Déclaration de Dakar :

Dakar, 21 mai 2003

Pour des politiques agricoles et commerciales solidaires

Réunis à Dakar du 19 au 21 mai 2003 à quelques mois de l’échéance cruciale des négociations de l’OMC à Cancun, des représentant(e)s d’organisations paysannes et de producteurs agricoles d’Afrique, d’Amériques, d’Asie et d’Europe publient la déclaration suivante :

I. Les conceptions à l’OMC : le monde à l’envers

La " libéralisation " du commerce agricole et la dérégulation, impulsées par l’OMC, le FMI, les accords de libre-échange,.... sont source d’importants dégâts dans le monde entier: faim, chômage, inégalités, pauvreté, dégradation des ressources naturelles s’accroissent dans le monde rural, en particulier dans le Sud. Les paysan(ne)s sont contraints à l’exode rural et à l’émigration. De plus en plus, l’industrie agro-alimentaire transnationale les remplace et accapare leurs terres.

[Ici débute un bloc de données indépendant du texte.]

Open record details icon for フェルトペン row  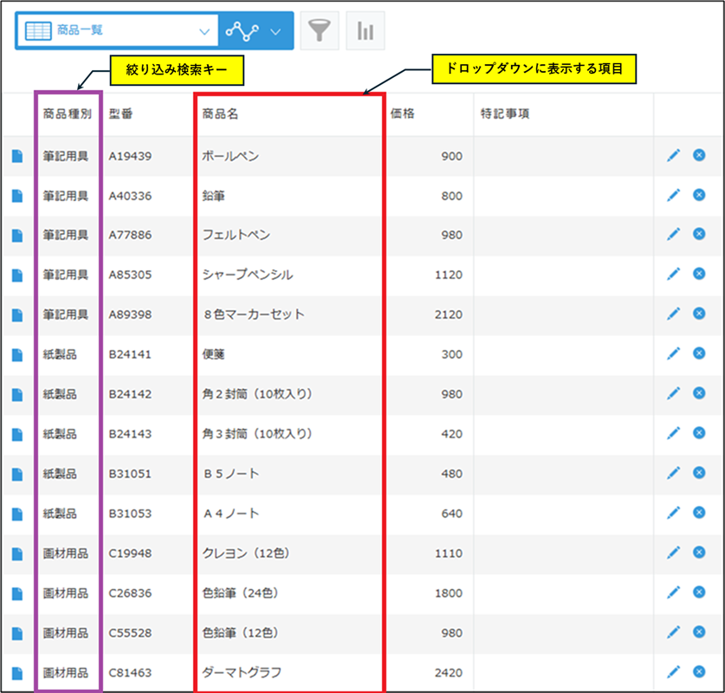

En soumettant les agricultures aux prix mondiaux, l‘OMC part d’un a priori démenti par les faits : un marché mondial qui donnerait des résultats valables, uniformes pour tous les pays. Les prix agricoles sont instables, chroniquement déprimés et tendent à se dégrader à long terme.

L’OMC vise à interdire la protection à l’importation, instrument disponible pour tous, y compris les pays pauvres. Elle favorise par contre des instruments de protection disponibles uniquement pour les pays riches (aides découplées de la production inscrites dans la boîte verte de l’OMC). Cela permet notamment un blanchiment du dumping.

 

La priorité des priorités de l‘OMC, c’est la baisse des prix agricoles : elle le fait de deux façons :

  • Sur le plan intérieur, par la baisse des tarifs douaniers, le démantèlement de l’organisation des marchés intérieurs,
  • Sur le plan extérieur, par la priorité à l’exportation, qui déprime les prix payés aux agriculteurs.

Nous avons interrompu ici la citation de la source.